In what seems like a desperate attempt to get some press, Forrester has declared that "The end of physical media is nearing." When I read statements like that, I think back to the wired Magazine cover from several years ago that declared that the further is 'Push' technologies. Both statements, were and are utter crap.

I have always understood generational transitions of media technology will (hopefully) achieve the two following goals; increase data density and increase quality (the former usually supports the latter)...

  • Cassettes did indeed increase density by making music more portable, but the quality wasn't that much of a leap forward, if it was a forward movement at all (I'd argue it wasn't).
  • Compact disks achieved both goals, with the added benefit of perfect reproduction at each iteration. 74 minutes of portable music, with no tape hiss and no degradation of the signal after each play. Sweet.
  • DVD's offer us even more data density allowing us to enjoy everything a CD can offer, but with even higher quality and more quantity of material, such as full length movies (with multiple audio tracks for the international crowd).
Streaming data does NOT offer us any advances in quality, but doesn't help out with data density. Streaming is a transient experience, with no ownership after the fact. For many of us, the delivery mechanism for this streaming media is transient, which means that external forces may interrupt the experience as it is happening. When that becomes a cognizant fact, the experience degrades.

Downloading MP3's and dumping them onto CD-R's or iPods is a good way to cram tons of media into a very small physical space. But Forrester is talking about streaming and downloading. The streaming part will indeed make money, but it isn't going to kill physical media. My car doesn't stream.

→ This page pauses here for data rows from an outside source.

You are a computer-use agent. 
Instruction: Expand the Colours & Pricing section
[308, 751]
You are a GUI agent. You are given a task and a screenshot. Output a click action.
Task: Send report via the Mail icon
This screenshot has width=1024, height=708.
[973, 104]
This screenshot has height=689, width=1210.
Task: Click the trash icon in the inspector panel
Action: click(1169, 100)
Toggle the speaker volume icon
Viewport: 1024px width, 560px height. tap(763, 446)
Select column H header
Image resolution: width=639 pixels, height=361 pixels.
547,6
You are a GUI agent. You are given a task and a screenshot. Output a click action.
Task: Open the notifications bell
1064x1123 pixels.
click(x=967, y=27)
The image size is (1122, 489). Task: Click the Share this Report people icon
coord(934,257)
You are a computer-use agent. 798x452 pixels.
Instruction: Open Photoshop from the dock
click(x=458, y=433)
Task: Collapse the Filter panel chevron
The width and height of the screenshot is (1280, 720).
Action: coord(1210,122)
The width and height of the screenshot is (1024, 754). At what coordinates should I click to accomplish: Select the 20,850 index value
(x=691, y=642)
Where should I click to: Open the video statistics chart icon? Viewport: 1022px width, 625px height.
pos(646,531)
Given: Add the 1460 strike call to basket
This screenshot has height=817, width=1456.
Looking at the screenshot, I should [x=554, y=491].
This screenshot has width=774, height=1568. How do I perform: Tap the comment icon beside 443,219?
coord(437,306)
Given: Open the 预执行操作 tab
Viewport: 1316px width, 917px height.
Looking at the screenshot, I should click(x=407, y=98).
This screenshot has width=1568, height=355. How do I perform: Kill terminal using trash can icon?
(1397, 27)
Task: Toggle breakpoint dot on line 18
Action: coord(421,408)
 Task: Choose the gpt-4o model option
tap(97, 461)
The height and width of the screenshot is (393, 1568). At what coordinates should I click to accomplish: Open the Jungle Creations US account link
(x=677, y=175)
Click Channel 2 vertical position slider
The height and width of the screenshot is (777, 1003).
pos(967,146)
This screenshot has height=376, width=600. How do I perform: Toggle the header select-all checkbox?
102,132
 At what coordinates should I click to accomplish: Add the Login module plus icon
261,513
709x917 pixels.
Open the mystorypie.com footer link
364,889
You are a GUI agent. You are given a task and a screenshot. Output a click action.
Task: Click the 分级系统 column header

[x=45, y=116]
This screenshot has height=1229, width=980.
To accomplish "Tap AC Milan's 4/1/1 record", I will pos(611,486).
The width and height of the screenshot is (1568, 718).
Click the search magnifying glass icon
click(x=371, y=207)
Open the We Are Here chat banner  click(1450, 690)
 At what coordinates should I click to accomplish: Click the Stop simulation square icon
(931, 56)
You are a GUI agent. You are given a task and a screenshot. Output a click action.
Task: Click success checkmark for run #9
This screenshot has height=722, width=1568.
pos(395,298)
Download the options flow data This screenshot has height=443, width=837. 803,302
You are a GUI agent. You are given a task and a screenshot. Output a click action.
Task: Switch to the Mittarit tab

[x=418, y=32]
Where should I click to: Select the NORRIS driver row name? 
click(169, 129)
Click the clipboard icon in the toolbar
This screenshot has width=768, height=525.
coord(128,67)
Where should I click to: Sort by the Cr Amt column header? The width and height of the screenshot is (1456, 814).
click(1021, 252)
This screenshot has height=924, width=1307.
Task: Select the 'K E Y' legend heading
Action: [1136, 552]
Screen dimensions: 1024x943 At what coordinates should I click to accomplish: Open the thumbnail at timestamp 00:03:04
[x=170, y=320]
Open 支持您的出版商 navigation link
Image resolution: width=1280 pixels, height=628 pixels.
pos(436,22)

Downloading will likely enforce and expand the physical media market by forcing consumers to offload their music and movie files to CD-Rs and DVD-Rs so their hard drives don't get packed full. Also, hard drives in computers aren't very portable, and in a way, represent lower data density (due the fact that large box with data in it essentially lowers the density of the data load within it).

If we think forward for a minute, we might see the following occur. The convenience of media downloads offsets the lower levels of quality, and people buy the content. I'm not sure that convenience does indeed trump quality, but let's pretend it does. People download lots of music and movies, and quickly realize that the downloaded movies don't look so great on their computer monitors. So they try to move it to their TV, and realize that their 34 inch Sony Vega's makes it look even worse, and they go back to buying DVD's like "A Bug's Life" which is a pure 100% digital transfer, and is utterly gorgeous in progressive scan.

Do you get my point? Downloading has its place, but so does portable, static, high quality, extremely dense, media formats.